33. The High Court found that the ESB was liable to UCC arising out of the management of its plant and this evidence addresses that question with a view to showing that the ESB evidence at the trial was wrong because it was contradicted by the defendant’s subsequent behaviour during the storms of December 2015. Admission of the evidence on the appeal would offend the first of Lord Wilberforce’s principles which were approved by the Supreme Court in the authorities cited above. It would not be compatible with the appeal function of this Court. Assuming that the evidence of how the ESB dealt with the later storms is or could be relevant to the dispute between the parties, a matter to which I will refer in a moment, that is a different question from relevance to the appeal. This distinction is reflected in the principle that later discovered evidence may not be adduced to revisit matters that were decided by the trial court.

34. It also seems to me that the evidence is not even relevant to the dispute between the parties. The ESB expressly concedes the possibility of dealing with storm conditions in different ways and maintains that it made that acknowledgement clear at and during the trial in the High Court. It was not suggested in argument that this was incorrect. But if the acknowledgement were disputed, the specific statement by counsel could be cited.
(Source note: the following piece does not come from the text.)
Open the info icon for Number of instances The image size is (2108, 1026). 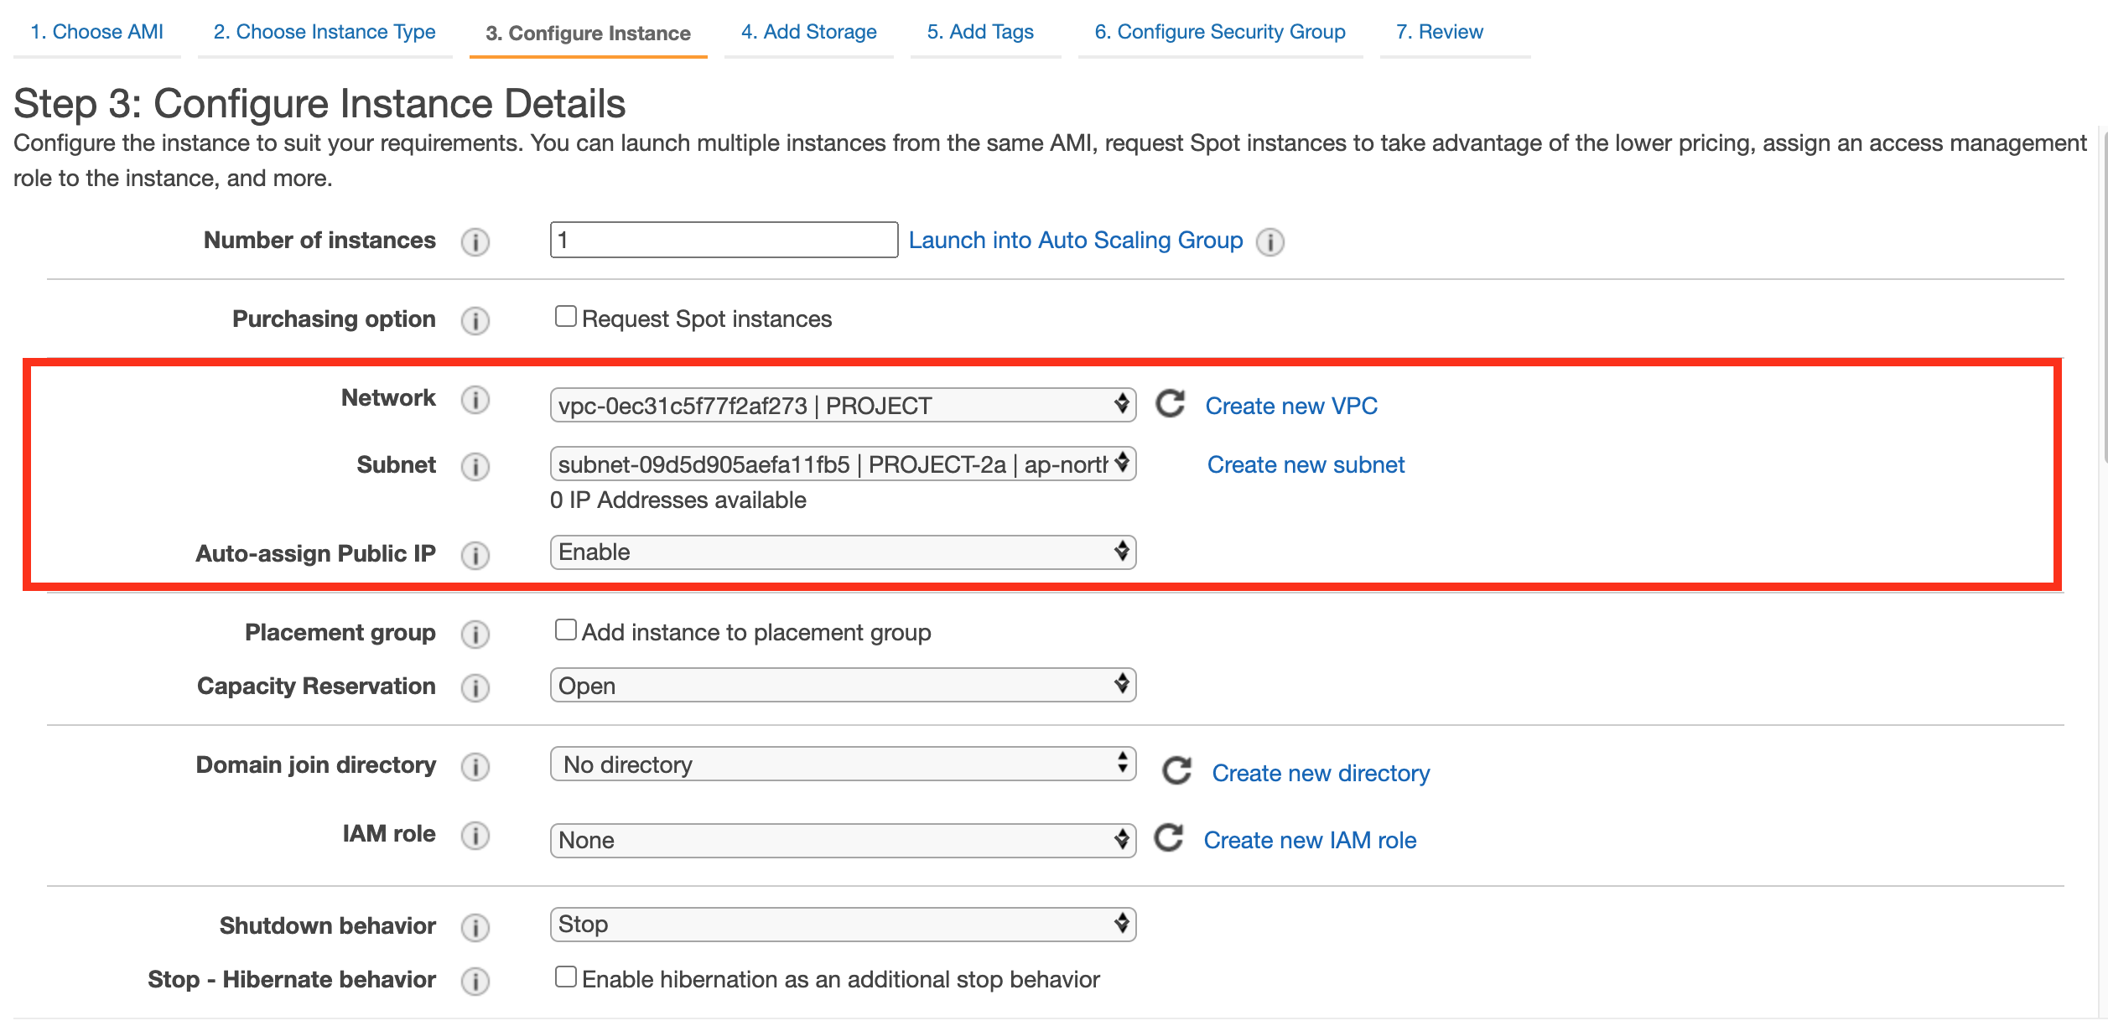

The fact that an appellant or respondent dealt differently with a later event of a similar or broadly similar kind is not in itself evidence of fault on the previous occasion. Other evidence would be required to establish liability or fault; the point is that the mere fact that a party behaved differently subsequently does not establish previous error. In fact, there are strong arguments based on principle why that should not be so.

35. If Mr Faulkner’s report were to be admitted on the appeal, the evidence would have to be evaluated by the court in regard to its stated purpose of contradicting or undermining the ESB evidence at trial. Oral testimony including cross-examination and the entitlement to call rebutting evidence would be required or permitted. That would give rise to separate and distinct determinations by the Court of Appeal of the issues so raised, which could include exploration of any reasons for the mode of operation in 2015. That is another reason why admitting the evidence would be contraindicated.

36. In my judgment, Lord Wilberforce’s categories outrule the evidence in issue. It bears upon matters falling within the field or area of uncertainty, in which the trial judge's estimate was previously been made. Basic common assumptions have not been falsified by subsequent events. And refusing to allow it would not affront common sense or a sense of justice.

37. Procedural matters do not admit of absolute positions because some new circumstance or situation will arise where justice demands that some leave or liberty be given to a party. This is not one of them.

38. Overall, it seems to me that the proposed further evidence is inadmissible on grounds of relevance, it is unnecessary, it would be very inconvenient and for no material gain in respect of doing justice in the case. It would be contrary to principle and authority to permit it. My decision, accordingly, is to exclude Mr Faulkner’s report.